We created a standard ESXi vswitch with a single uplink enabled, configured in promiscuous mode, and attached to a VM deployed inside the ESXi. VMs inside the ESXI are deployed in bridge mode (L2).
We have seen that when system is loaded with traffic the ARP request coming from the VMs sides (bridge mode) and going out through the ESXi vswitch are sent back by the vswitch through the same port where it comes from which is not a typical HUB or switch behavior. On the VM interface connected to the vswitch we see that the ARP request get out of the interface toward the vswitch and then comeback through the same interface within milliseconds.
It was well verified through troubleshooting that:
To overcome this issue, we had to deploy a linux VM that have interface passthrough enabled and that will act as a vswitch to prevent using the ESXi vswitch. This work around is costly because it will dedicate the physical interface to that VM and we no longer can use that for other VMs. Has anyone else seen this, or is this something VMWAre can investigate for us, as we see this as a Bug.
Can you confirm that this ARP packet is not seen twice on the uplink as well, first on egress and then on ingress again. Within milliseconds sounds to me that the packet makes a longer trip than just the vSwitch before looping back. Otherwise it should be a matter of sub-milliseconds.

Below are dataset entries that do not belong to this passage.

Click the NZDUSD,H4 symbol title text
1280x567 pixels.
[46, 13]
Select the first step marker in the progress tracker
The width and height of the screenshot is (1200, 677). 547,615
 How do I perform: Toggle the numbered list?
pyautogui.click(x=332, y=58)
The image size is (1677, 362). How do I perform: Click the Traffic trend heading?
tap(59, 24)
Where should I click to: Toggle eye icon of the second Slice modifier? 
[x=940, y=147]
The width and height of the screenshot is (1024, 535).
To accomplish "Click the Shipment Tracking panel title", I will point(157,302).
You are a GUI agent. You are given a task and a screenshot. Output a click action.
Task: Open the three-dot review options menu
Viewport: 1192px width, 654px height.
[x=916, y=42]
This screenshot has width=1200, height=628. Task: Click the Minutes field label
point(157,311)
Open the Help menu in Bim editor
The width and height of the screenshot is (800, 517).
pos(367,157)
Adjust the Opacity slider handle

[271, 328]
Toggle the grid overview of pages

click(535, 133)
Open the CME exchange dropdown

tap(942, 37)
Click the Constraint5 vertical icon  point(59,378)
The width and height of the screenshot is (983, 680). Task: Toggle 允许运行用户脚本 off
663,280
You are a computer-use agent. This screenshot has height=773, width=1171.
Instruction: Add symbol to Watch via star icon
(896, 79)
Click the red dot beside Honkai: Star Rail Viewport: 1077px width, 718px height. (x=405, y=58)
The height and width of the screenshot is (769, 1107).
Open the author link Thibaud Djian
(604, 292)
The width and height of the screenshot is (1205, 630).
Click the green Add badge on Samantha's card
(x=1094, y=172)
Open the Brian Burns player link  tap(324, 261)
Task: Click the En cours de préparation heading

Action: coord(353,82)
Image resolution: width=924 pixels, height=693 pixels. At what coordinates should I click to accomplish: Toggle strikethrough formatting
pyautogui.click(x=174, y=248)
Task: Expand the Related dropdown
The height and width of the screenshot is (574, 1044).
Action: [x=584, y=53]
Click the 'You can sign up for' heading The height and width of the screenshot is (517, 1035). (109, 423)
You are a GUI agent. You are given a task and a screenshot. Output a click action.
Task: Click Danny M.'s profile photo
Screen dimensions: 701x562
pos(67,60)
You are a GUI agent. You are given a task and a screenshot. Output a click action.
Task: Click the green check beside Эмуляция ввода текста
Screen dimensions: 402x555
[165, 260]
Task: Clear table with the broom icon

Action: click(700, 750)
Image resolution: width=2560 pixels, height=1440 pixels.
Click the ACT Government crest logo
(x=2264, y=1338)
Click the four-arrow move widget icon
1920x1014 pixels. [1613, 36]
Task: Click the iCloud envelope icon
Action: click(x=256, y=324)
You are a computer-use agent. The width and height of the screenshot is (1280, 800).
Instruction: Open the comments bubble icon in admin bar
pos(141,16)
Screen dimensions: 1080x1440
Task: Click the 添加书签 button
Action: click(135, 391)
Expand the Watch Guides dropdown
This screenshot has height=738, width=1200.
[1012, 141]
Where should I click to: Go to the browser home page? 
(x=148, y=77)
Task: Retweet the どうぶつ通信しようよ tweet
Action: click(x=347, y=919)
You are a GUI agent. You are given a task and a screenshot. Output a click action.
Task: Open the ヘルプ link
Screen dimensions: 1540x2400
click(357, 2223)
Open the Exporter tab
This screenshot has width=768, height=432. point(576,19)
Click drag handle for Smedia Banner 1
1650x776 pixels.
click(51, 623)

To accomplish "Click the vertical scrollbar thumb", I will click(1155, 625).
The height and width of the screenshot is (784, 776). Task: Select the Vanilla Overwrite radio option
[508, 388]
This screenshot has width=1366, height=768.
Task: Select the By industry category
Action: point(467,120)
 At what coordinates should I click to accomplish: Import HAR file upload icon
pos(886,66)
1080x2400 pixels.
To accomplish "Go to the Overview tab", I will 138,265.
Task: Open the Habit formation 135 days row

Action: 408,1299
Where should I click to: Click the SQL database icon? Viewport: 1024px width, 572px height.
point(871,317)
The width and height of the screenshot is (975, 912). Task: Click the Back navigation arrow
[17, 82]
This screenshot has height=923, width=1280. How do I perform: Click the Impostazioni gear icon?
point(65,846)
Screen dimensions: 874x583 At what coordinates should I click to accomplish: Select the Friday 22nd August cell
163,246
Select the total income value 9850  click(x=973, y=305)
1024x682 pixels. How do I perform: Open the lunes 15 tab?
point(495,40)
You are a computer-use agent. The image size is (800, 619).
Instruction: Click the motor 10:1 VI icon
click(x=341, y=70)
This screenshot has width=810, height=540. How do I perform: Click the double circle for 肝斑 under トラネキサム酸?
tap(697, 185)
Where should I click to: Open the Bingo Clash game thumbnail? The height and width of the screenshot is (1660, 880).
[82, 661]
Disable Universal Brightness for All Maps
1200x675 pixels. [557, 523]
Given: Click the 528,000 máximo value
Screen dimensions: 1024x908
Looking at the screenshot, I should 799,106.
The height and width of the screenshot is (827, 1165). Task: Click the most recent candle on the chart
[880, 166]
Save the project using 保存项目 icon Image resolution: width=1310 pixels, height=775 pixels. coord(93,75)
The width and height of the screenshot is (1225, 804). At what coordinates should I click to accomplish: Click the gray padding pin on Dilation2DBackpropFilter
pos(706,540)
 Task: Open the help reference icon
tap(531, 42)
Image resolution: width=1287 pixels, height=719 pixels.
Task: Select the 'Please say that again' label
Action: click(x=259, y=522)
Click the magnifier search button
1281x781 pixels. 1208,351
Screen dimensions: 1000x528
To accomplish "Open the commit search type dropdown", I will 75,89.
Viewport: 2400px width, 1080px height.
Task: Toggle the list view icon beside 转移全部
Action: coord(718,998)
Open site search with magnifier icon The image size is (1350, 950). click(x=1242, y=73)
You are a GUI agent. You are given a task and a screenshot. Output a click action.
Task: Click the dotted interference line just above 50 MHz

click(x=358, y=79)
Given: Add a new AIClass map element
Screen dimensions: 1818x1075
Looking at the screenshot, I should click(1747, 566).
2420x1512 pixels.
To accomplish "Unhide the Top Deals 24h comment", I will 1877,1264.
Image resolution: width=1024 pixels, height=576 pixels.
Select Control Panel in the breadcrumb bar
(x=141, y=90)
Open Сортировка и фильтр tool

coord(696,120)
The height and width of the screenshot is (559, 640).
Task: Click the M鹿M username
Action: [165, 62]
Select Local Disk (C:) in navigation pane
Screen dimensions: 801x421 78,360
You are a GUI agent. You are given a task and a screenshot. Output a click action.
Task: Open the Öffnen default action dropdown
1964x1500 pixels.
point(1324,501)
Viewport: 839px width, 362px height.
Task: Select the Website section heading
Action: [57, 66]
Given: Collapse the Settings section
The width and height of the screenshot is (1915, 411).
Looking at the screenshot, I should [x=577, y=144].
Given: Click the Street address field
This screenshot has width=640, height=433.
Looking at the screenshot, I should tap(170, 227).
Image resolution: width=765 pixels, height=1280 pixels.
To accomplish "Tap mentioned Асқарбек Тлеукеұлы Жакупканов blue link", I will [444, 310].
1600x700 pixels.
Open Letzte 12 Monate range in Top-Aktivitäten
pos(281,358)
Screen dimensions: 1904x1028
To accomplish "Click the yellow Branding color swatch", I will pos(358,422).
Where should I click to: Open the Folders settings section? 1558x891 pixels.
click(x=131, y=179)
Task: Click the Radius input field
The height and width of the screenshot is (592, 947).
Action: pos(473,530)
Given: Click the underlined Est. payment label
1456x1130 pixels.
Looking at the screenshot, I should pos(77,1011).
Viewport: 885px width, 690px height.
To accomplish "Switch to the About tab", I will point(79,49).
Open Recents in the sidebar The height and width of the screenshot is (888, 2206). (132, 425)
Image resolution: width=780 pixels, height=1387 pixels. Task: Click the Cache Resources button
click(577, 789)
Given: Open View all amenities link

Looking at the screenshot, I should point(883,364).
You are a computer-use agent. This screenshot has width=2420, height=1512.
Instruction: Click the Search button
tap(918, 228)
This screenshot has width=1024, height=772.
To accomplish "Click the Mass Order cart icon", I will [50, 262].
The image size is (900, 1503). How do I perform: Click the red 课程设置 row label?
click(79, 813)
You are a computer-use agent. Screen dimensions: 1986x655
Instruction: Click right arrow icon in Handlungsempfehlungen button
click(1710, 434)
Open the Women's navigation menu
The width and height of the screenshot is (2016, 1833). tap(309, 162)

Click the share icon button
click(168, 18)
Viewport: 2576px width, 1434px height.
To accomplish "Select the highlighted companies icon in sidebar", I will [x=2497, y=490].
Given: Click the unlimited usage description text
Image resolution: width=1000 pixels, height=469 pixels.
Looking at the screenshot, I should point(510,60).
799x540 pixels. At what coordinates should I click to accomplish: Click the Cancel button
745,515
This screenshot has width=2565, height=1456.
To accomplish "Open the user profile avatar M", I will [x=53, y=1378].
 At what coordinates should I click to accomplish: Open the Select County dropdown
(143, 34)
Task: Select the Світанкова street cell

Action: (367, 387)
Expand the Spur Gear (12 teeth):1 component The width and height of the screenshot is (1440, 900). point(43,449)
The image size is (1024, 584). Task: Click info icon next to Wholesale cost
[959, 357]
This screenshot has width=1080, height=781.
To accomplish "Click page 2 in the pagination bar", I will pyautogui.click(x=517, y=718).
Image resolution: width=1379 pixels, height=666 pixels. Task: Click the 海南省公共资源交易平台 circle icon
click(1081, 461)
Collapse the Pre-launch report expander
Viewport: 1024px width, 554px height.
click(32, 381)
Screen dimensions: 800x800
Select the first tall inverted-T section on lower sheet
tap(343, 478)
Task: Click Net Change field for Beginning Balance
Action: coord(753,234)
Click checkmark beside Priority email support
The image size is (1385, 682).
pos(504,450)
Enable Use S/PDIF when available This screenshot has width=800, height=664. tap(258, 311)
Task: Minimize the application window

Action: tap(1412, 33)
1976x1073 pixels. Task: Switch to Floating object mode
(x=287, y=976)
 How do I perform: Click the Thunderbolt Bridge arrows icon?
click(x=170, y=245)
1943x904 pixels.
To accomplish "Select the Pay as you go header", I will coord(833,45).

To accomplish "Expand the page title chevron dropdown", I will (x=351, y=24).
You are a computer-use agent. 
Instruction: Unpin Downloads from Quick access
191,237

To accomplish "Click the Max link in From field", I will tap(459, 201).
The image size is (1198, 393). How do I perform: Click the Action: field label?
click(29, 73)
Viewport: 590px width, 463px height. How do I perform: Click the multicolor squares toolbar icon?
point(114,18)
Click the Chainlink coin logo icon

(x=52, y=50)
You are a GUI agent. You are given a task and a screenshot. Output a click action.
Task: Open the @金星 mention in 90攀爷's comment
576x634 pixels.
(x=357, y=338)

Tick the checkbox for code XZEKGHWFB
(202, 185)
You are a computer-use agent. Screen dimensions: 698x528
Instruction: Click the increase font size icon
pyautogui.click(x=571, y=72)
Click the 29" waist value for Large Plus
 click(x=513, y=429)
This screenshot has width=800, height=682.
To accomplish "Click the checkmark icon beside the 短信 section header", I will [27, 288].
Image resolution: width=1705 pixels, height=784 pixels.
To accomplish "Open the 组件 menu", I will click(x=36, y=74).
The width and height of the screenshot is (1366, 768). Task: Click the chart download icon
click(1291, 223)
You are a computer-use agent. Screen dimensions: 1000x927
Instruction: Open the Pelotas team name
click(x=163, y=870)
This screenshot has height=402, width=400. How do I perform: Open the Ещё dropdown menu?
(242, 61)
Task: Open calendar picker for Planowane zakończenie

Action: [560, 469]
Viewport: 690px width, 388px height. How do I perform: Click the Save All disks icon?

Also this suggest that the issue could be elsewhere
Moderator: Moved to vSphere vNetwork Discussions
I can confirm that while troubleshooting this we only saw one ARP request exiting the ESXi and one reply is back, ARP packet is not seen twice on the uplink within that time frame. Aslo on original Question I was incorrect I was saying Millisecond, however it was suppose to say Microsecond.
Please see below capture showing the timing
ARP request getting out from VM toward the vswitch: 12:01:04.087056 00:90:0b:66:5d:29 > ff:ff:ff:ff:ff:ff, ethertype 802.1Q (0x8100), length 64: vlan 101, p 0, ethertype ARP, Request who-has 192.168.101.1 tell 192.168.101.2, length 46 ARP request coming in at the VM from vswicth: 12:01:04.087126 00:90:0b:66:5d:29 > ff:ff:ff:ff:ff:ff, ethertype 802.1Q (0x8100), length 64: vlan 101, p 0, ethertype ARP, Request who-has 192.168.101.1 tell 192.168.101.2, length 46
The difference is 70 Micro seconds
Interesting.
Can you capture the rebound packet on the ESXi (not only on the VM) as well. Here's a spell for that:
pktcap-uw --switchport <port_ID> --dir 2 --ethtype 0x0806
This seems to be a bug, but is it related explicitly to promiscuous mode? If I recall correctly promiscuous mode also had some performance penalty. You seem to talk about VSS, but are you eligible for VDS and could you try this instead?
Thank you for your advise, can you tell me how I can find out if we are eligible for VDS, is this something we have to pay for?
I'm not that aware of VMware licenses and about what options are included in which license edition and so forth, but I believe that VDS (Virtual Distributed Switch) needs least a vCenter license and hence few paid vSphere licenses for hosts as well. Hence this is not possible with free edition.